Kuran’da bildirildiği üzere Yüce Allah, Hz. Nuh’un bu duasını kabul etmiş ve ileride gerçekleşecek olan tufana hazırlık yapmasını emretmiştir. Hz. Nuh, yakında herhangi bir deniz veya göl olmamasına rağmen Allah’ın emri üzerine büyük bir gemi yapmaya başlamıştır. Geminin yapımı sırasında ise kavmi kendisi ile alay etmeye devam etmiştir. Zamanı geldiğinde ise Allah’ın vaadi gerçekleşmiş ve tufan felaketi meydana gelmiştir. 

Hz. İbrahim’in Duaları

Günümüzde milyonlarca insanın Hac görevini yerine getirmek için ziyaret ettiği Kabe’yi inşa eden Hz. İbrahim’in, Kuran’da, “tek başına bir ümmet” olduğu bildirilmektedir. O ve oğlu Hz. İsmail, bundan binlerce yıl önce, Yüce Allah’ın vahyi doğrultusunda insanların toplanacakları ve O’nu zikredecekleri, yılın belirli zamanlarında oraya Hacca gelecekleri bir ev inşa etmişlerdir. Bu evin Kuran’daki adı Kabe’dir. Kuran’da, Hz. İbrahim’in ve Hz. İsmail’in bunu bir ibadet olarak yaptıkları ve sonrasında şöyle dua ettikleri bildirilmiştir: 

İbrahim, İsmail’le birlikte Evin (Ka’be’nin) sütunlarını yükselttiğinde (ikisi şöyle dua etmişti): “Rabbimiz bizden (bunu) kabul et. Şüphesiz, Sen işiten ve bilensin”. (Bakara Suresi, 127) 

Bugün milyonlarca insanın ziyaret ettiği Mescid-i Haram’a, diğer adıyla Kabe’ye ilk yerleşen Hz. İbrahim’in, bir başka Kuran ayetinde oğulları İsmail, İshak ve tüm müminler için şu şekilde dua ettiği bildirilmektedir: 

Rabbimiz, gerçekten ben, çocuklarımdan bir kısmını Beyt-i Haram yanında ekini olmayan bir vadiye yerleştirdim; Rabbimiz, dosdoğru namazı kılsınlar diye (öyle yaptım), böylelikle Sen, insanların bir kısmının kalblerini onlara ilgi duyar kıl ve onları birtakım ürünlerden rızıklandır.
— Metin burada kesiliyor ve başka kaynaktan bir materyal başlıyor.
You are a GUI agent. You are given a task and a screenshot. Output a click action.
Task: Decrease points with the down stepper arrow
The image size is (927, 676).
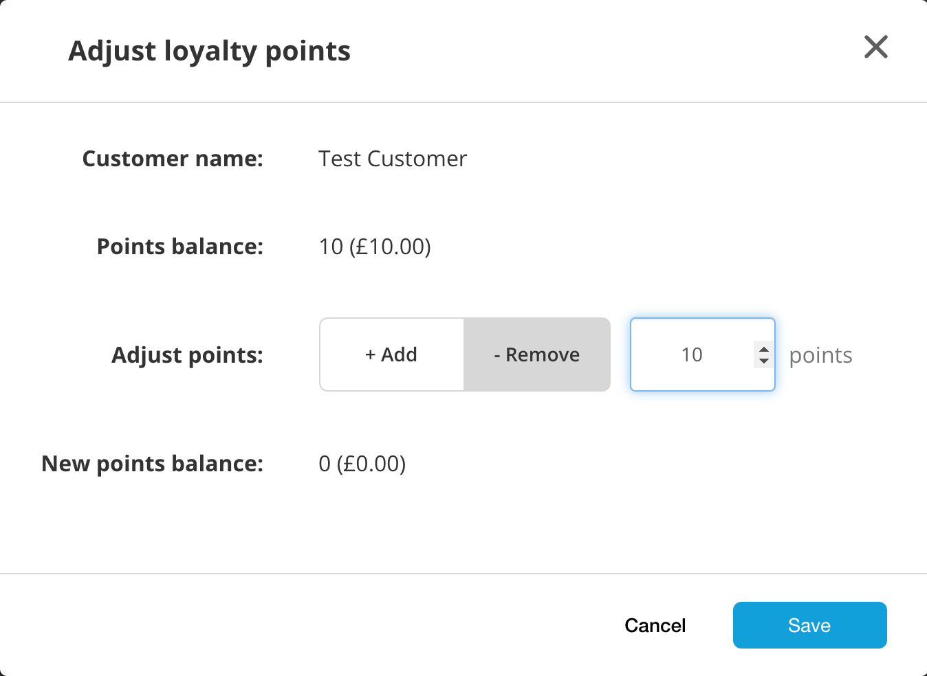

Umulur ki şükrederler. Rabbimiz, şüphesiz Sen, bizim saklı tuttuklarımızı da, açığa vurduklarımızı da bilirsin. Yerde ve gökte hiçbir şey Allah’a gizli kalmaz. Hamd, Allah’a aittir ki, O, bana ihtiyarlığa rağmen İsmail’i ve İshak’ı armağan etti. Şüphesiz Rabbim, gerçekten duayı işitendir. Rabbim, beni namazı(nda) sürekli kıl, soyumdan olanları da. Rabbimiz, duamı kabul buyur. Rabbimiz, hesabın yapılacağı gün, beni, anne-babamı ve mü’minleri bağışla. (İbrahim Suresi, 37-41) 
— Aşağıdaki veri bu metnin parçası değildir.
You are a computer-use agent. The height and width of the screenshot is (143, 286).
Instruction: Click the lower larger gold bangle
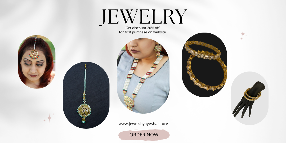(x=207, y=72)
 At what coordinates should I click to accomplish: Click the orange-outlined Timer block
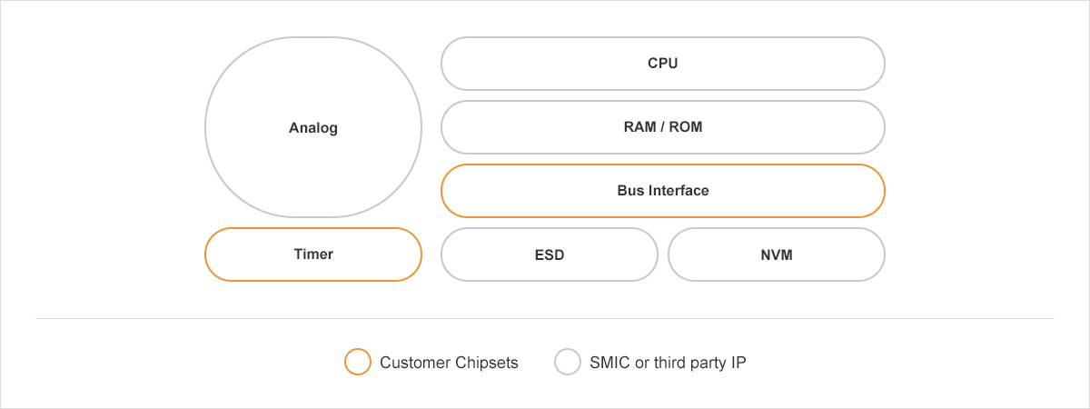point(313,254)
Görüldüğü gibi Hz. İbrahim, dualarında hem Allah’ın sıfatlarını saymakta, hem de O’na şükretmektedir. Allah’tan istediği şeyler de, kendisini O’na yakınlaştıracak, ahirette bağışlanmasına vesile olacak isteklerdir. 

Hz. Eyüp’ün Duaları

Kuran’da, Hz. Eyüp’ün sabrı müminlere örnek olarak bildirilmiştir. Yüce Allah’tan vahiy alan seçilmiş bir kul olan Hz. Eyüp (Nisa Suresi, 163), ciddi bir hastalığa yakalanarak zor bir dönem geçirmiştir. Ancak içinde bulunduğu her türlü ağır şarta rağmen, daima sabırlı ve Allah’a olan tevekküllü tavrı ile müminlere örnek olmuştur. (Sad Suresi, 44) 
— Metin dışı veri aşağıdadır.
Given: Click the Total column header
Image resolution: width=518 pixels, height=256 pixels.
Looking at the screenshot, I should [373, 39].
Hz. Eyüp, yakalandığı hastalığın yanı sıra şeytanın olumsuz telkini ile de karşı karşıya kalmıştır. Ancak o, bu sıkıntısını samimi olarak Allah’a açmış ve O’ndan yardım dileyerek dua etmiştir:

Kulumuz Eyyub’u da hatırla. Hani o: “Herhalde şeytan, bana kahredici bir acı ve azab dokundurdu” diye Rabbine seslenmişti. (Sad Suresi, 41) 

Diğer bir ayette ise, Hz. Eyüp’ün içli duası şöyle bildirilmiştir: 

Eyüp de; hani o Rabbine çağrıda bulunmuştu: “Şüphesiz bu dert (ve hastalık) beni sarıverdi. Sen merhametlilerin en merhametli olanısın.” (Enbiya Suresi, 83)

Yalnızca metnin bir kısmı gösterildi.